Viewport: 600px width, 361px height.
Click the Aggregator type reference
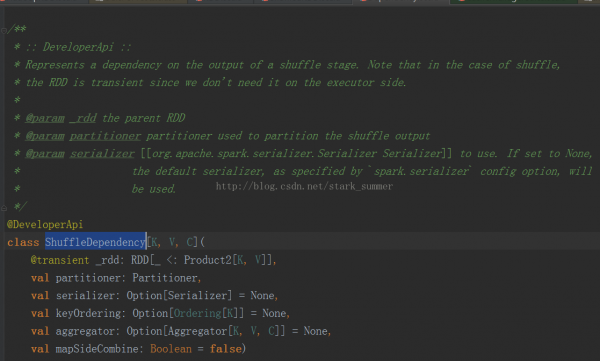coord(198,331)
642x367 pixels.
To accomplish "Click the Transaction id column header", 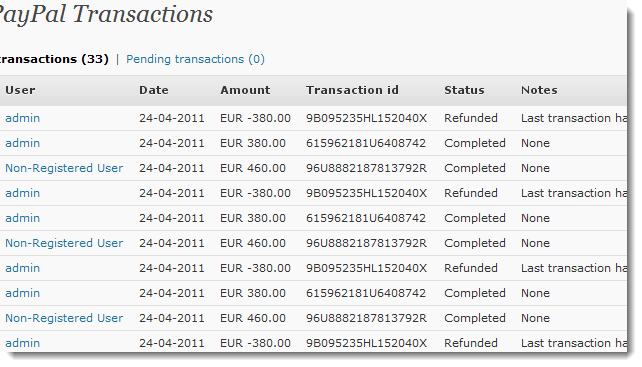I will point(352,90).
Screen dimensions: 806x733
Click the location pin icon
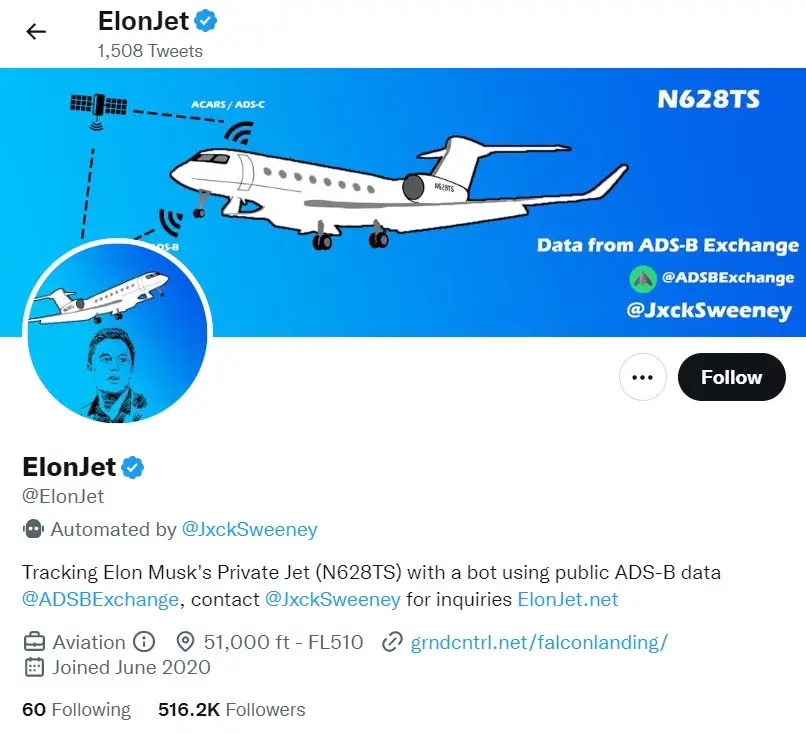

## THE TASK
Write the lines from the one with "Screen dimensions: 806x733" through the last line of the entries out again exactly, both ends included, and skip the pictures.

## RESULT OF THE EXERCISE
Screen dimensions: 806x733
Click the location pin icon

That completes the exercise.